17 - PETROBRAS PN - José Sérgio Gabrielli, presidente: os novos campos vão garantir a rentabilidade da empresa
As ações da Petrobras sempre são recomendadas pelos analistas econômicos como das mais rentáveis e sólidas para compor uma carteira de investimentos. Os papéis preferenciais da companhia subiram 84% no ano passado, amparados por duas notícias divulgadas no fim do ano. A primeira foi a descoberta do megacampo de petróleo de Tupi, em área ultraprofunda na Bacia de Santos, com reservas estimadas entre 5 bilhões e 8 bilhões de barris. Dias depois, a empresa anunciou a descoberta de uma jazida de óleo leve na região pré-sal da Bacia de Santos. O poço está localizado a 280 quilômetros da costa de São Paulo e tem profundidade de 5 350 metros.

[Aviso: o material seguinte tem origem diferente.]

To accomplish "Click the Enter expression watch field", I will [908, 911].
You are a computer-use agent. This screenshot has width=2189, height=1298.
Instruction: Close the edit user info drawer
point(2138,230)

Com as descobertas, a Petrobras deve produzir mais — mesmo que no longo prazo — e tornar-se mais rentável.
18 - PETROBRAS ON - José Sérgio Gabrielli, presidente: preços sem reajuste para conter a inflação
As ações ordinárias da Petrobras tiveram alta de 98% no ano passado. A empresa vai muito bem, obrigada. Mas, por ser uma estatal e receber interferência do governo, deixou de reajustar os preços dos derivados de petróleo quando o preço do barril ultrapassou 100 dólares no mercado internacional.
Com isso, quem perdeu foi o investidor. Se os preços da gasolina e do óleo subirem, podem contaminar toda a economia, gerando inflação. E tudo o que o governo não quer é inflação.
19 - GERDAU MET PN - Jorge Gerdau Johannpetter, presidente do conselho: a empresa ganhou com crescimento da economia
A Metalúrgica Gerdau é um braço do grupo Gerdau, com sede em Porto Alegre(RS). As ações preferenciais da empresa tiveram alta de 68% em 2007. Assim como todo o setor de siderurgia, a companhia se beneficiou da expansão da indústria do aço e da crescente demanda internacional. Segundo a pesquisa você s/a-Economática, a empresa sulista recebeu quatro estrelas no quesito distribuição de dividendos. Quem sai ganhando com esse resultado é o investidor desses papéis.
20 - COMGÁS PNA - Luis Domenech, presidente: as ações subiram 19% no ano passado
As ações da Comgás subiram 19% em 2007. A Comgás é uma das concessionárias de serviços públicos que têm receita certa com a cobrança de tarifas. Segundo o estudo você s/a-Economática, as ações têm baixa volatilidade e pagam bons dividendos aos acionistas. A companhia ainda não ingressou no Novo Mercado. Se a economia seguir em expansão, a tendência é de que mais consumidores desfrutem dos serviços da Comgás, gerando mais receitas e, conseqüentemente, mais resultado ao investidor.
Texto de CHRYSTIANE SILVA, extraído e adaptado de Você S/A (Maio/2008).